I doubt that this will excite researchers to more than 5% of the intensity that
the search for a possible scenario did. If by some miracle they manage
to come up with the RIGHT sequence of events, then the chances of finding outside funding
for "when" it happened will be nil.

Besides, we have a tolerably good fix on when it happened already: 3500 million years ago,
give or take a couple of hundred million.

> - life did originate in this way, and at this time - we were simply wrong in our theories about
> early earth.

The same two paragraphs I wrote about the second possibility hold here, *mutatis mutandis*.

>
> Same issue with the use of "artificial selection" In any reconstruction, we try to achieve a known
> goal - in our case a fire that creates a pattern that we can then compare with the pattern at the
> crime scene. There is nothing paradoxical or untoward about it - when reconstructing a single historical
> event under laboratory conditions, inevitably we know and direct it towards a predefined endpoint.
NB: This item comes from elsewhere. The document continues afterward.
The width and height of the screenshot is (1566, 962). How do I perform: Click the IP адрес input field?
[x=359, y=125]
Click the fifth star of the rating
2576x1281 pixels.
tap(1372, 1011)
The
> only thing needed is to document all the design choices that went into the experiment, and then
> if necessary carry out follow up tests to see if they can be removed.

Now this much is on target: Szostak and co. had a predetermined goal of a ribozyme that
could fit an ATP molecule. And the way they went about it was, I believe, the right way.

But the difficulty of even *identifying* a *candidate* for The First Holy Grail of OOL --
a ribozyme replicase [3] -- is immeasurably more difficult than this. And the
path to the Holy Grail under primitive earth conditions without any intelligent
tampering is far more formidable than even *that* difficulty.

[3] Defined in a post that I did today, in reply to a post by Ron Dean:
https://groups.google.com/g/talk.origins/c/yl0TJZ0nueg/m/QD6n3mIXAgAJ
Re: Origin of Life Challenge



> So we'll nudge e.g. a candle towards the curtain, to see if the pattern from the burning curtain matches what
> we found on the scene. If not then the "wind blew over a candle" hypothesis is falsified. If yes, then and only then
> do we have to check if the candle could have fallen over by itself, or needed someone to push it the way we
> did in the experiment. And if we find the human interference is necessary, then that tells us a lot
> about the perpetrator/designer, what they did, when and how (here: threw a candle at the curtain)

Like I wrote above, I'm not ready to speculate about what any designers might have done, and may never be,
given our state of ignorance.

> All of this is pretty straightforward experimental design - and all experiments are after all designed.
> So it seems to me that what Szostak does is not just perfectly legit, it is what any putative "ID scientists"
> should do too, to see where exactly, how and in what way. with what tools the designer interfered.

These are two utterly different ways of proceeding, and I'm only interested in what Szostak and
others like him are able to achieve.

> Strangely
> enough, not a single one seems to care.

I care, and care deeply about what Szostak is trying to do. Maybe you could persuade
Athel or Bill Rogers or Lawyer Daggett to care about discussing OOL.
You have an excellent relationship with these three, don't you?


Peter Nyikos
Professor, Dept. of Mathematics -- standard disclaimer--
Univ. of South Carolina at Columbia
http://people.math.sc.edu/nyikos

PS I've snipped a bunch of text about which you didn't comment,
and about which I've completely changed my mind insofar as
they were criticisms of Szostak and company. They are truly
on the right path, but that path needs dozens of generations of
researchers to achieve the goal of explaining how OOL might have happened, IMO.